In 1950, Ernest Besig, the director of the American Civil Liberties Union in San Francisco, attempted to import Tropic of Cancer along with Miller's other novel, Tropic of Capricorn, to the United States. Customs detained the novels and Besig sued the government. Before the case went to trial, Besig requested a motion to admit 19 depositions from literary critics testifying to the "literary value of the novels and to Miller's stature as a serious writer." The motion was denied by Judge Louis A. Goodman. The case went to trial with Goodman presiding. Goodman declared both novels obscene. Besig appealed the decision to the Ninth Circuit of Appeals, but the novels were once again declared "obscene" in a unanimous decision in Besig v. United States.

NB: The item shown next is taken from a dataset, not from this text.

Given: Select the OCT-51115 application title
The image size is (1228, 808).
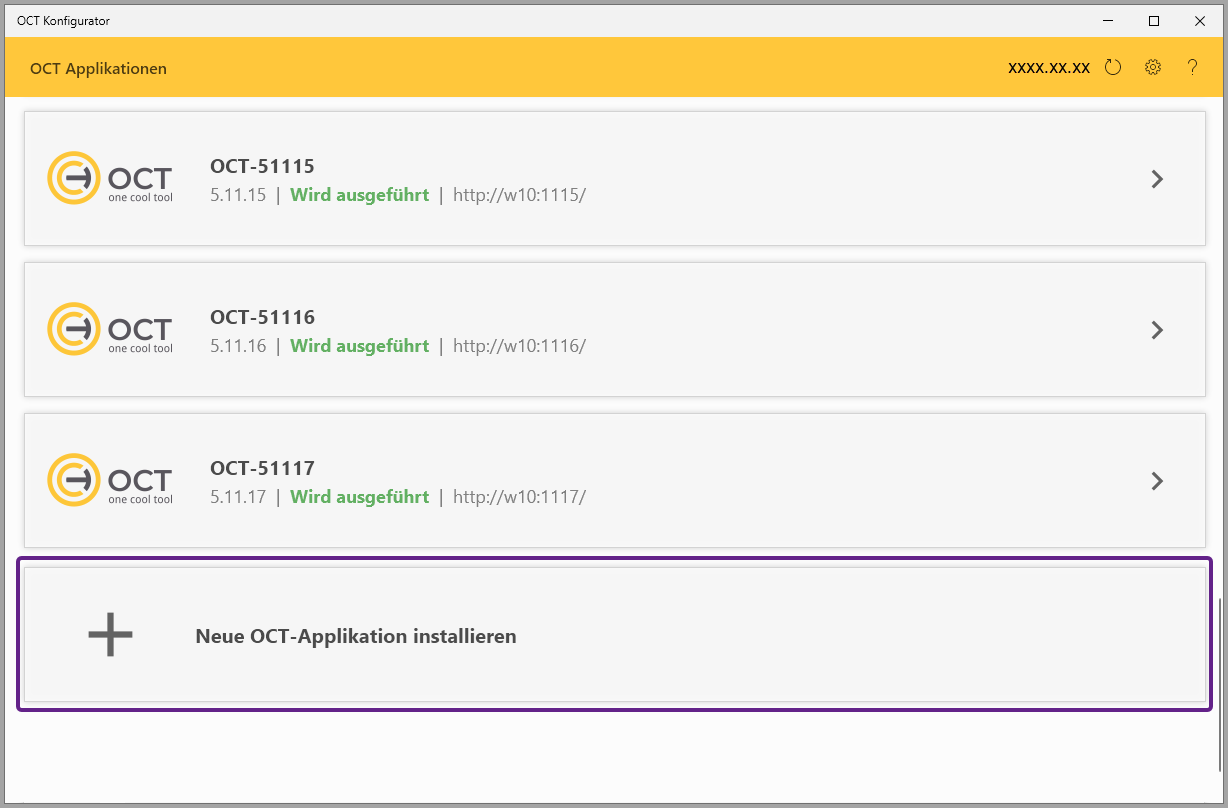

In 1961, when Grove Press legally published the book in the United States, over 60 obscenity lawsuits in over 21 states were brought against booksellers that sold it. The opinions of courts varied; for example, in his dissent from the majority holding that the book was not obscene, Pennsylvania Supreme Court Justice Michael Musmanno wrote Cancer is "not a book. It is a cesspool, an open sewer, a pit of putrefaction, a slimy gathering of all that is rotten in the debris of human depravity."

Publisher Barney Rosset hired lawyer Charles Rembar to help Rosset lead the "effort to assist every bookseller prosecuted, regardless of whether there was a legal obligation to do so." Rembar successfully argued two appeals cases, in Massachusetts and New Jersey, although the book continued to be judged obscene in New York and other states.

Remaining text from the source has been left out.